▶ [WHAT IS EXPECTED] Reproduce the lines starting at the line that contains "You are a GUI" and ending after the line that contains "This screenshot has", renaming "action" to "command" throughout and leaving everything else unchanged.

▶ [SUPPLIED DATA]
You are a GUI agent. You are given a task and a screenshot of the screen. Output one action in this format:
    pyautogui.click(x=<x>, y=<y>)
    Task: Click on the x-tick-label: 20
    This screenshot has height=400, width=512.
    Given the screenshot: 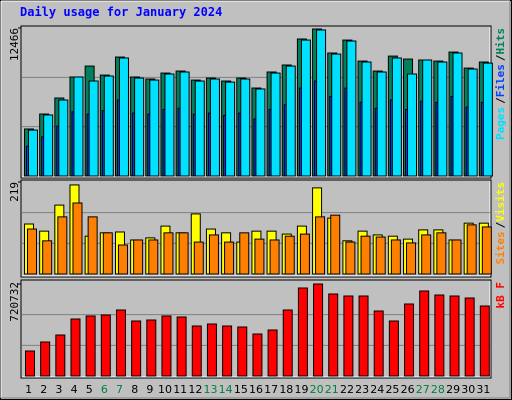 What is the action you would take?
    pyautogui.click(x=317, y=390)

---

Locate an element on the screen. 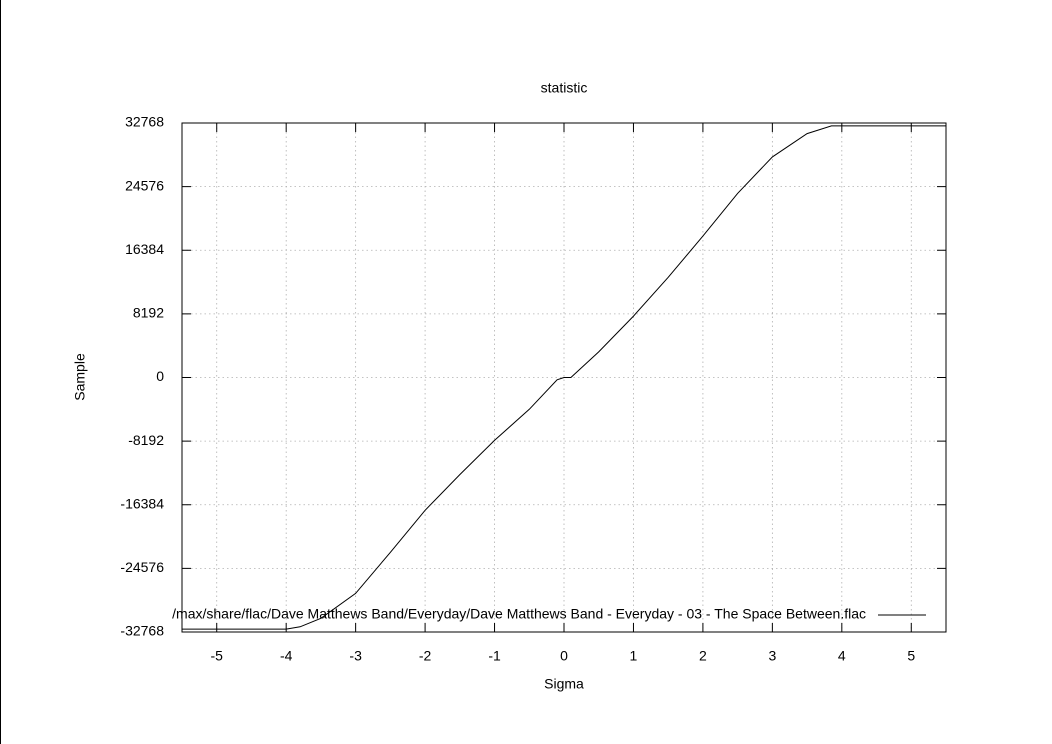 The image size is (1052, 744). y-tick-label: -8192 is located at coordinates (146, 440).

* * *

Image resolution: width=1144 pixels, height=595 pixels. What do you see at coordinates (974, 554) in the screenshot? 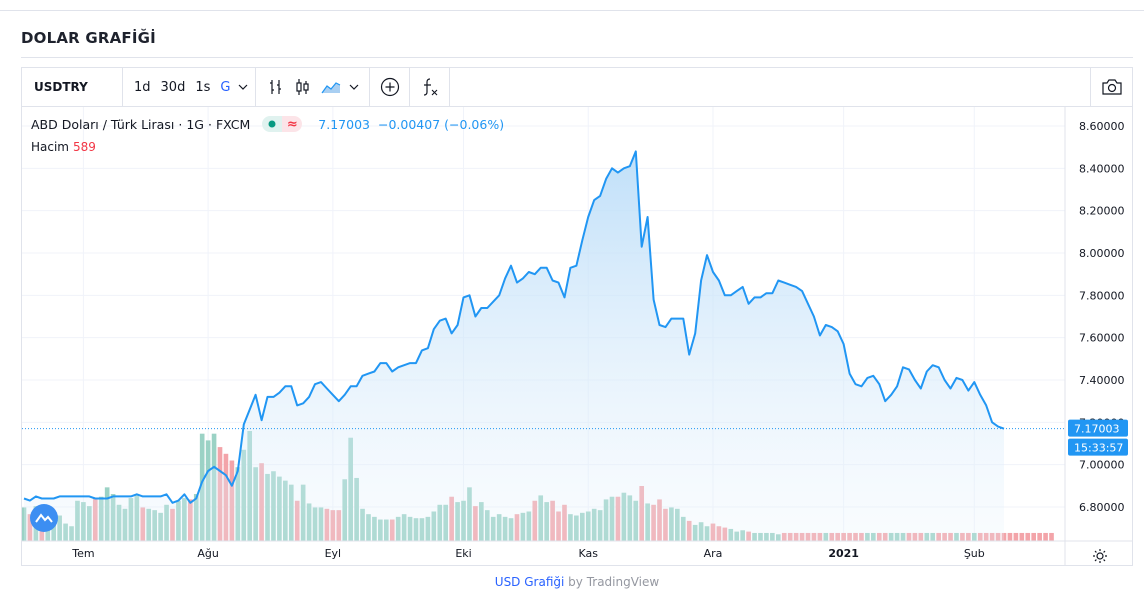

▶ [REPLY]
You are a GUI agent. You are given a task and a screenshot of the screen. Output one command in this format:
    pyautogui.click(x=<x>, y=<y>)
    Task: Click on the x-tick-label: 20
    This screenshot has height=400, width=512.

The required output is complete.